SELECTIVE REMOVAL OF ADHESIVE FROM COVERLAY FOR PRINTED CIRCUIT BOARD INSULATION

Abstract

A circuit board system includes a printed circuit board (PCB) having a first side and a second side opposite the first side. A plurality of plated through holes (PTHs) are defined through the PCB from the first side to the second side. A respective pad is defined at each end of each PTH of the plurality of PTHs. The PCB includes circuit traces electrically interconnecting among the plurality of PTHs for forming PCB circuitry. A coverlay is adhered with an adhesive layer to the first side of the PCB for insulating voltages among the plurality of PTHs.

Claims

1. A circuit board system comprising: a printed circuit board (PCB) having a first side and a second side opposite the first side, wherein a plurality of plated through holes (PTHs) are defined through the PCB from the first side to the second side; a respective pad is defined at each end of each PTH of the plurality of PTHs, wherein the PCB includes circuit traces electrically interconnecting among the plurality of PTHs for forming PCB circuitry; and a coverlay adhered with an adhesive layer to the first side of the PCB for insulating voltages among the plurality of PTHs.
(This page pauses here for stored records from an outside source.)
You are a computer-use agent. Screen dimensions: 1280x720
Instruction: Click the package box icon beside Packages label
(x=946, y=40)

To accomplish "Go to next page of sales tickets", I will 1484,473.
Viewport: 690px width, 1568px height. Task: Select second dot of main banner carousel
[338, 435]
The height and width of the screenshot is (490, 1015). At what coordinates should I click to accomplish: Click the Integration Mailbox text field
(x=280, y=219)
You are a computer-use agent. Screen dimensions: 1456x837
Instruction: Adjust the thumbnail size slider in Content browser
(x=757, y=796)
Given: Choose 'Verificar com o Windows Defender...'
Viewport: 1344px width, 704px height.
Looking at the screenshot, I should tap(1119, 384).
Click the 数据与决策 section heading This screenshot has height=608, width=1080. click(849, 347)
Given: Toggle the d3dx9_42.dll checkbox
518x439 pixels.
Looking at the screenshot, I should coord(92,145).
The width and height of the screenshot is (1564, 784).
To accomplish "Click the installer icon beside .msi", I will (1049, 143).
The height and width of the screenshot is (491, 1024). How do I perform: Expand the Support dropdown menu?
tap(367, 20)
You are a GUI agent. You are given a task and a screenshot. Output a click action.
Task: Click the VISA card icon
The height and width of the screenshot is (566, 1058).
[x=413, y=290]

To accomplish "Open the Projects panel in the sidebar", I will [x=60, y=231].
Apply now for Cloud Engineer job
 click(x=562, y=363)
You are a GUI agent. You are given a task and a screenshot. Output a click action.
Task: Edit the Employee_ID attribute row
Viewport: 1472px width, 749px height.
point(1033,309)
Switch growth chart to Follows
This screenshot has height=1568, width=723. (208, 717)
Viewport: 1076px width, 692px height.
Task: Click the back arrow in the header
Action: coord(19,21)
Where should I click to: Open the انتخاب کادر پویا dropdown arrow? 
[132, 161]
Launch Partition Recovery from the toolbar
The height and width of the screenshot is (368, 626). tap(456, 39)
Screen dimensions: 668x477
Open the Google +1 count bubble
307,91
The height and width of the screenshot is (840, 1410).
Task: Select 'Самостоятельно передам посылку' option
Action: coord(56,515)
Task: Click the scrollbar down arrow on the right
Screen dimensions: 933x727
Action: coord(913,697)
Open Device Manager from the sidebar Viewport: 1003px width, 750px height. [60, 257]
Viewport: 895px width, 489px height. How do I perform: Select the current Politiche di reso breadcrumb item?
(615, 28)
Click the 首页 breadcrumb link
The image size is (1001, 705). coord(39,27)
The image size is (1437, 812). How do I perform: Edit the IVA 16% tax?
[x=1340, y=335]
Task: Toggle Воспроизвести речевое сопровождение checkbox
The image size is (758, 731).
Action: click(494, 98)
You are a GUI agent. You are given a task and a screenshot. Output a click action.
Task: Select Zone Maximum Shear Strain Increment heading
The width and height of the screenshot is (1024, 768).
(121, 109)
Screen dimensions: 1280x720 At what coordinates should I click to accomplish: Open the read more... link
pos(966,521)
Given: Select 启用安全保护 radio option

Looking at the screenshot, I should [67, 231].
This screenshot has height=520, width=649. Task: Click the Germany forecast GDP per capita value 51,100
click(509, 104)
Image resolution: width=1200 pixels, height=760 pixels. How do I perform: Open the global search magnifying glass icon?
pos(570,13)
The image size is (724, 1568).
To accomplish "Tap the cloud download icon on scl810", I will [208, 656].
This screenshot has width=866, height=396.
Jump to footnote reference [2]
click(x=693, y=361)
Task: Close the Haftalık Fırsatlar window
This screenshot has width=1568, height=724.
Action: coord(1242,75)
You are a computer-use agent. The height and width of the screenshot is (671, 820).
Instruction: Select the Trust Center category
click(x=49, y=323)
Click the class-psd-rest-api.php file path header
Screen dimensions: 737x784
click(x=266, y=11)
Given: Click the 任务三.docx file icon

2. The system as recited in claim 1, further comprising a plurality of pin contacts, each pin contact of the plurality of pin contacts extending through the coverlay and a through bore of a respective one of the PTHs of the plurality of PTHs, wherein none of the adhesive layer extends into the through bore.

3. The system as recited in claim 2, wherein each through bore is defined along a respective bore axis, wherein the coverlay includes an overhang in each of the plurality of PTHs wherein the coverlay extends radially inward with respect to each bore axis toward the respective pin contact beyond the respective pad, wherein the overhang defines a void in the adhesive layer axially between the PCB and the coverlay relative to the respective bore axis.

4. The system as recited in claim 3, wherein the coverlay is a first coverlay and further comprising a second coverlay adhered to the second side of the PCB.

5. The system as recited in claim 4, wherein the second coverlay includes an overhang in each of the plurality of PTHs wherein the coverlay extends radially inward toward the respective pin contact beyond the respective pad.

6. The system as recited in claim 5, wherein the plurality of pin contacts are compliant, seated within the respective lining of each PTH of the plurality of PTHs with an interference fit.

7. The system as recited in claim 5, wherein the plurality of pin contacts are secured within the respective pad lining each PTH of the plurality of PTHs with a solder joint.

8. The system as recited in claim 7, wherein an opening through the second coverlay for each pad is bigger than a corresponding opening through the first coverlay.

9. The system as recited in claim 1, wherein the coverlay is a first coverlay and further comprising a second coverlay adhered to the second side of the PCB.

10. The system as recited in claim 1, wherein the pads lining each PTH of the plurality of PTHs are spaced apart from one another by as few as 17 thousandths of an inch (0.432 mm).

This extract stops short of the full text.